I believe new laws prohibit your employer from barring you because of your preexisting pregnancy, unless you already have coverage elsewhere, but check on that.

The HMO at my work has been best for us and our kid, because there's no yearly maximum and no deductible. Not having to shell out 500 to 2k of my own cash before I could get stuff paid for was a lifesaver. It's a pain getting referrals, but an OB is usually considered something you *don't* need a referral for, and your well woman visits and well child/vaccinations are covered.

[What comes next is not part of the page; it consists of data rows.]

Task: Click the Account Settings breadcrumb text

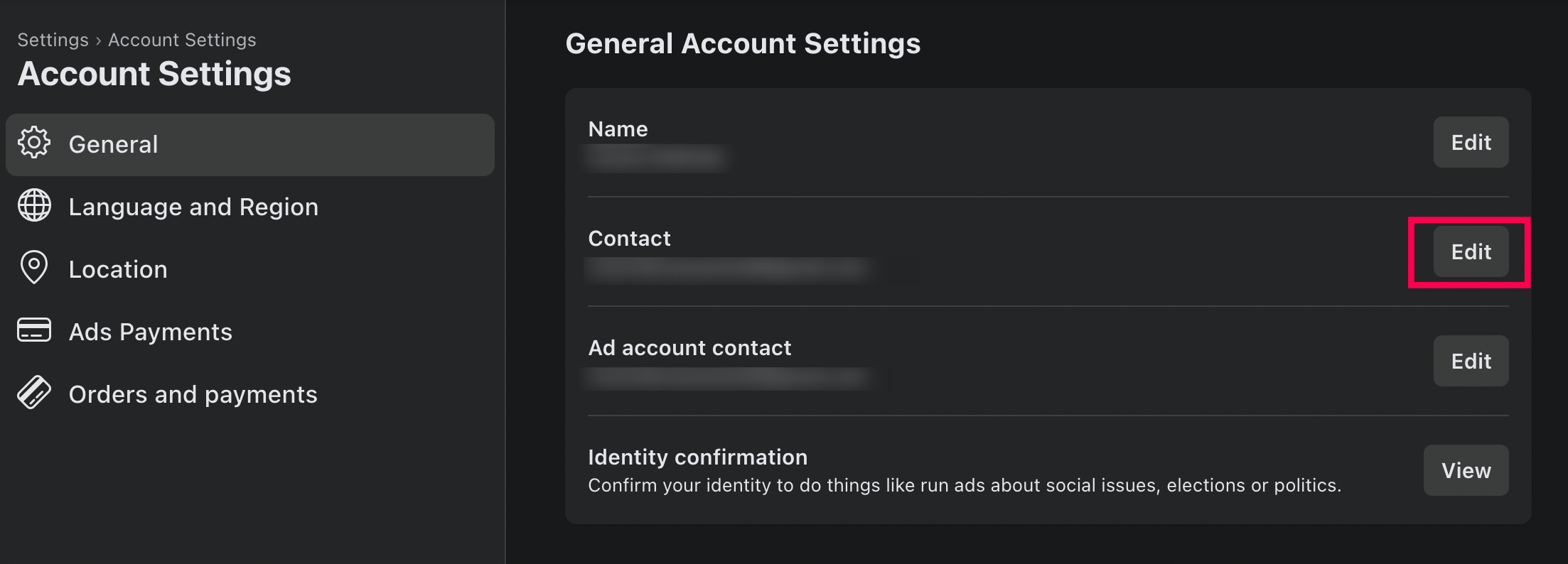Action: [x=182, y=40]
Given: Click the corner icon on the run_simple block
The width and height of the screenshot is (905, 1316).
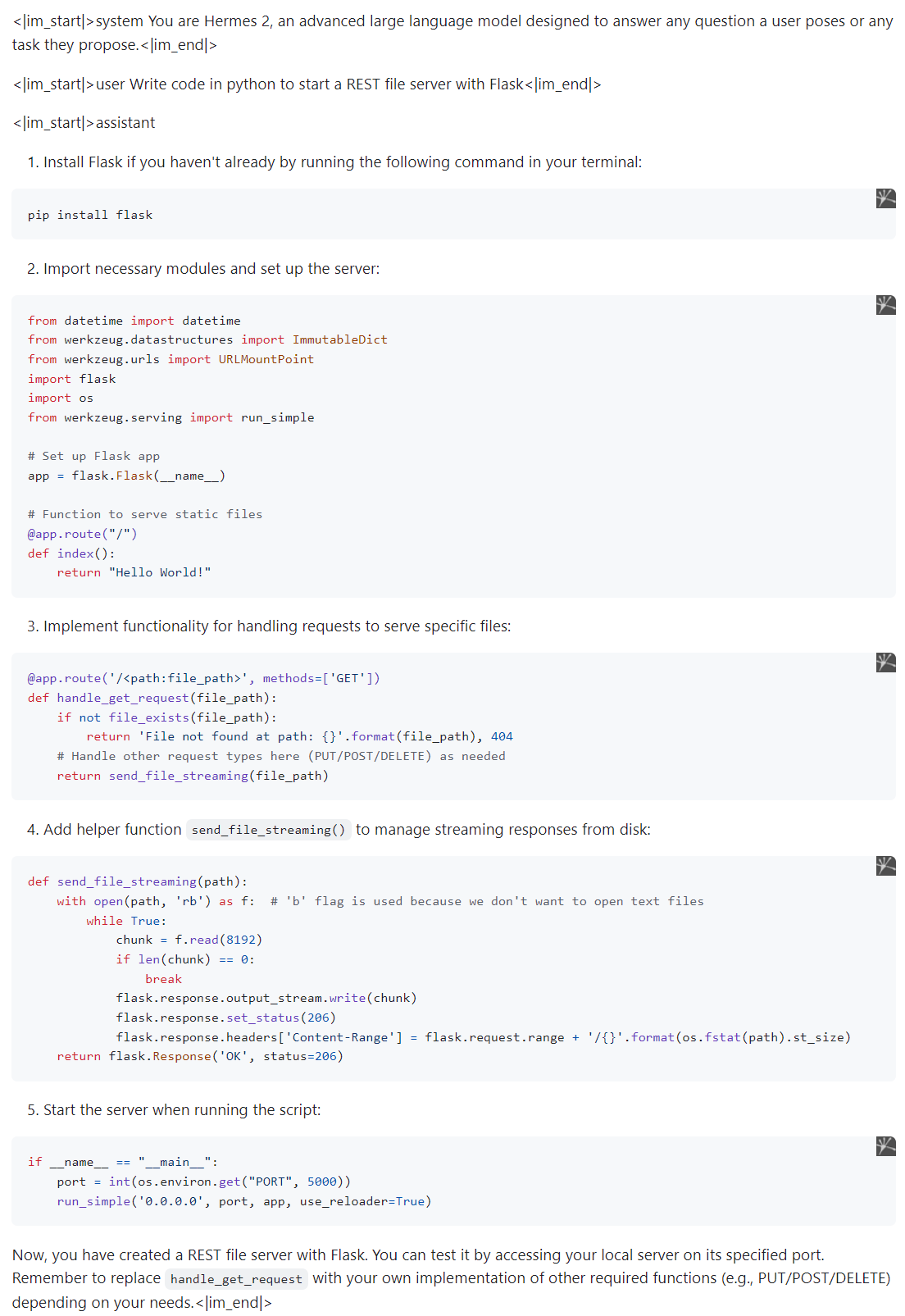Looking at the screenshot, I should pyautogui.click(x=885, y=1146).
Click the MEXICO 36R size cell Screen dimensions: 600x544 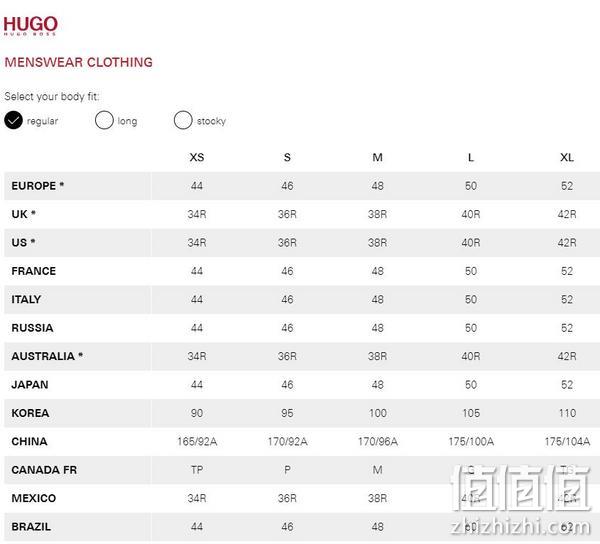tap(287, 498)
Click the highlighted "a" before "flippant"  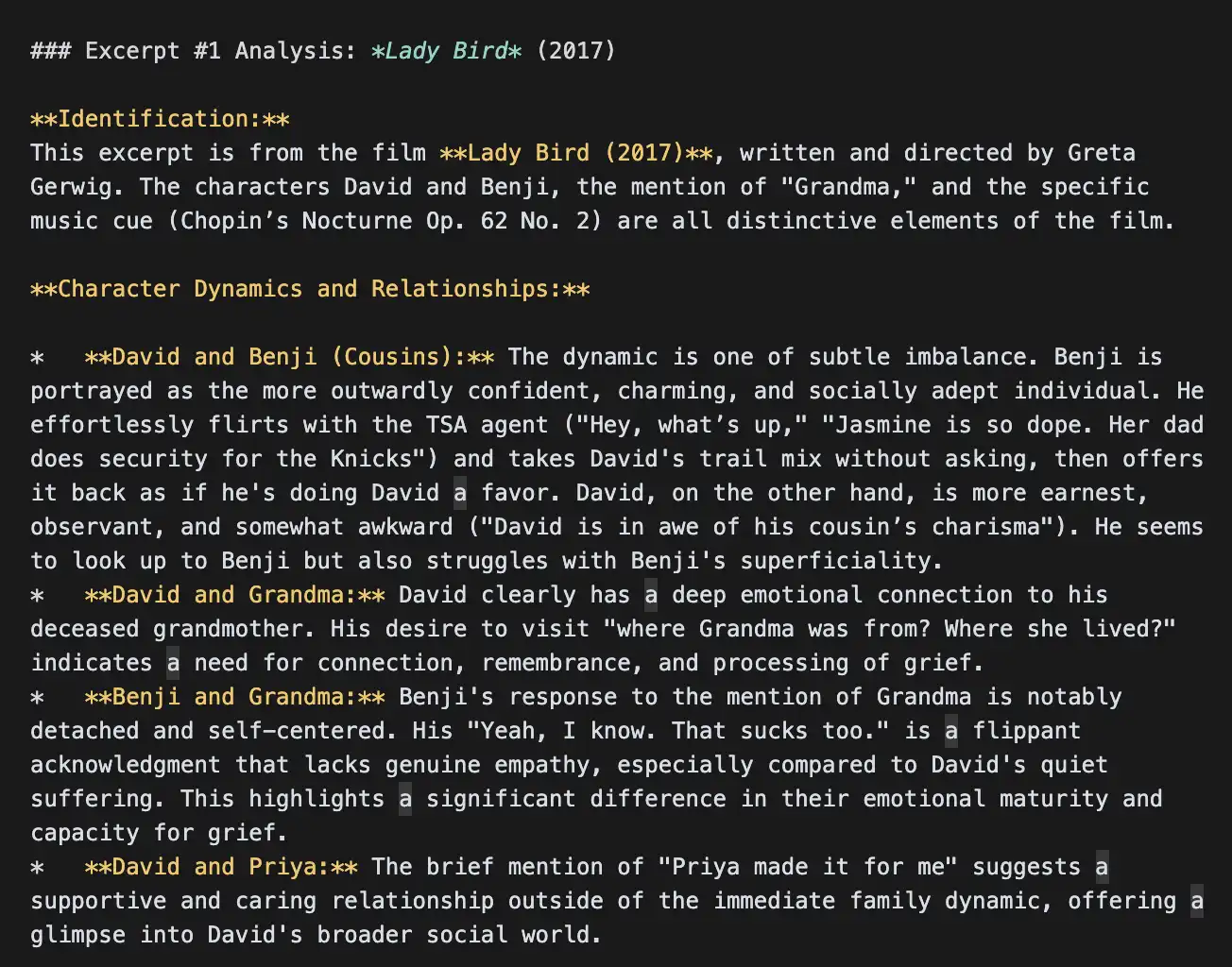coord(951,731)
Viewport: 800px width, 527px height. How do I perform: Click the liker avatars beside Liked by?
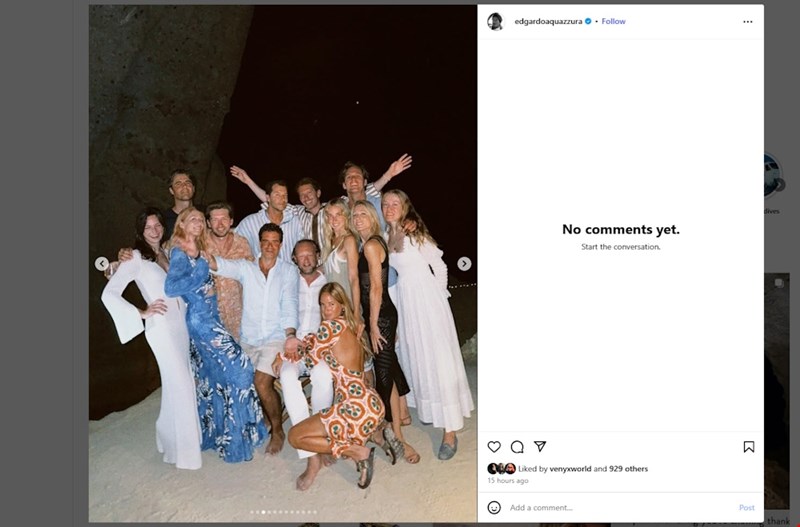[x=501, y=468]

Basically there are three opportunities for expensive complications to happen: pregnancy, birth, and during the first year of the child's life. Get as much coverage as you can. Just in prenatal/baby checkups alone, it will be worth it.
posted by emjaybee at 8:08 PM on October 30, 2011

We are currently pregs with a kid and when we were asked to make a choice earlier this year between HMO (w a hefty coinsurance) and a HDHP with a linked HSA account, we chose the latter. However, the big factor for us was that our employer helps contribute to our HSA account throughout the year, and by doing some quick math with the money we already had in the HSA we could tell that once we met the deductible (which we most assuredly will with a hospital birth, even an uneventful one), it will still be much cheaper than us paying for the copays for EVERYTHING afterwards, from well child visits to preventative care to flu shots. This all really depends on the details of each plan in question. Some HDHP plans (like ours) only charge services to the deductible that are not preventative care as long as you stay with their in network providers (which may not be a hard thing to do - many ins companies have larger networks than you might think). In other words, all routine OB visits throughout y pregnancy don't accumulate towards our deductible so we don't pay anything from the HSA/out of pocket for those. Same goes for routine care for our kids - the only time a visit charges toward the deductible is when we take them for a sick visit or a specialist. We do end up having to do those things, but in the long run, throughout the year, even paying into the HSA towards our deductible expenses, we still save money when we compare the monthly cost of the HMO plus all the coinsurance and copays we'd HAVE to pay for each and every visit if we were on the HMO.